I realize now that when I started at the International TEFL Academy in Chicago, I was over preparing myself. Don’t get me wrong—if you plan on making such a big move, especially if there are financial risks at hand, you’d better do your research.
But I remember trying to find housing for several weeks before I made the move to Europe and stressing out because I wasn’t getting much of a response. I didn’t realize until I was on the ground in Germany that it’s because there’s only so much you can do from far away.
People wanted to meet me in person. This was also the case with applying for jobs. Having faith that things will simply work out is a lot more than most of us would like to bear with all of life’s other responsibilities, but taking that mitigated risk was essential to my success in starting a life here in Düsseldorf. Overall, it took me exactly two months from my arrival in Europe to receive my freelance visa. That includes securing housing, registering at my local Einwohnermeldeamt, opening a bank account, finding health insurance, and receiving job offers. It might seem overwhelming when you're just starting, but things can work out if you keep at it.
While I am thrilled that everything has worked out so well, I don’t want to create false impressions that my life is great and perfect now.

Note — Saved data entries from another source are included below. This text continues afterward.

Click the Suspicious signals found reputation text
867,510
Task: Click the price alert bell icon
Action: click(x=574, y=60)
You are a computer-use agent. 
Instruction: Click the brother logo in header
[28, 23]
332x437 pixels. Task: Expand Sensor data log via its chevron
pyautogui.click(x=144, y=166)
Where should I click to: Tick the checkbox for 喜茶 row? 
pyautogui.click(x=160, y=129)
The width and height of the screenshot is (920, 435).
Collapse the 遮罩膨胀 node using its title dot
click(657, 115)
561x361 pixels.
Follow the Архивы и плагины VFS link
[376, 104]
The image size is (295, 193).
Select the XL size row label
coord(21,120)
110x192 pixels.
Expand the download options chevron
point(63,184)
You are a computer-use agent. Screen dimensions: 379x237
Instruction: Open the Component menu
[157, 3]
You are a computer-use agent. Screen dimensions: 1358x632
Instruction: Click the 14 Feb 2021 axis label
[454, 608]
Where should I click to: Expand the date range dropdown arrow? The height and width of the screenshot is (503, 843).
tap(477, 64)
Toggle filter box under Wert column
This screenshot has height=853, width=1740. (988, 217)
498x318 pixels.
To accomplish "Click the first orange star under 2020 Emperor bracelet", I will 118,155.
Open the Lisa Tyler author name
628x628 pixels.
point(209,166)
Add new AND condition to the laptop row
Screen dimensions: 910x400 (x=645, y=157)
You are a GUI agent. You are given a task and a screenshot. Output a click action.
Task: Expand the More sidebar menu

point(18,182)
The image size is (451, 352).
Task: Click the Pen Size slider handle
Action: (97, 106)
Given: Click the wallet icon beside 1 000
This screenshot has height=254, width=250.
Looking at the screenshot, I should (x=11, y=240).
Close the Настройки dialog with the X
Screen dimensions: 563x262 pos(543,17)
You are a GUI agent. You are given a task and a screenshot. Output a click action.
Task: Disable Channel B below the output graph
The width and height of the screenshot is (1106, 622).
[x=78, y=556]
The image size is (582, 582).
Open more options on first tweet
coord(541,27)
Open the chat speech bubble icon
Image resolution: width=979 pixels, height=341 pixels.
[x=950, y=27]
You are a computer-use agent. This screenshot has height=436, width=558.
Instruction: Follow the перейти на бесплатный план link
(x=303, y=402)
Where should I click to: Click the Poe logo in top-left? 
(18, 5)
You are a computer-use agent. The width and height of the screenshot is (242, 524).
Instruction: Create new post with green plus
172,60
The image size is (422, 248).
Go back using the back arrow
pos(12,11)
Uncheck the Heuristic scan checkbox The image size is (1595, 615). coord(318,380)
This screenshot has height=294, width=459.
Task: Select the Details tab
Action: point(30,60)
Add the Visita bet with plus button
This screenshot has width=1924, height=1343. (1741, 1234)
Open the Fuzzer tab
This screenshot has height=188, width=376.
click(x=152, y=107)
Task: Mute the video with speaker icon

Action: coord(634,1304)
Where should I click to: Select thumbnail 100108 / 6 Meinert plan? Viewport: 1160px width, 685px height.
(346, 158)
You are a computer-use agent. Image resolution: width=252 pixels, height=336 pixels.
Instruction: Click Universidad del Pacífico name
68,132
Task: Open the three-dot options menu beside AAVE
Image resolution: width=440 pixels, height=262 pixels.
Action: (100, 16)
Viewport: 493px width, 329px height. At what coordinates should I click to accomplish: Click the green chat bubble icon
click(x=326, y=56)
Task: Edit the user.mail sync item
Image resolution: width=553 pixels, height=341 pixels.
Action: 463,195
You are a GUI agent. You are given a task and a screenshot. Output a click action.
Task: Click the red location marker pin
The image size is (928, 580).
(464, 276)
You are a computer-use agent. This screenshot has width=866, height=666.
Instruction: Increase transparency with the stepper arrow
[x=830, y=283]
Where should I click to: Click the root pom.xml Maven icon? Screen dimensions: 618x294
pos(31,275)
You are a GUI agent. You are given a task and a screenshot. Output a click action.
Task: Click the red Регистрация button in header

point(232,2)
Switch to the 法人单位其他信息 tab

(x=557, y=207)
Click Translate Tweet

I’m just now starting to get my life together here, and I still have a lot of work to do. Along with the joy of being in a new country, I’ve again come to know the all too familiar culture shock we all know so well. One reason Germany was a good fit for me was because I wanted to learn a new language. However, that opportunity has also come with many challenges. It’s not easy to read paperwork from the government about a specific tax you need to pay when you don’t read the language or even understand what the tax is and how to pay it. Google Translate works wonders, but it doesn’t explain to you how different systems work and what you need to do to comply with what is being asked of you. On the other hand, I’m so grateful for this experience that has shown me what immigrants in the United States go through every day, and that has even provided a reminder of what my students are subjected to on a regular basis in their jobs.
Moving to a new country is messy. It’s not easy. It takes peace of mind, resourcefulness, optimism, and preparation, but above all things, it takes patience. I have to remind myself at the end of every day that I’m constantly making progress towards achieving normalcy in this place that makes no sense to me some days. But every day I’m also reminded of how fortunate I am to be able to have this experience at all.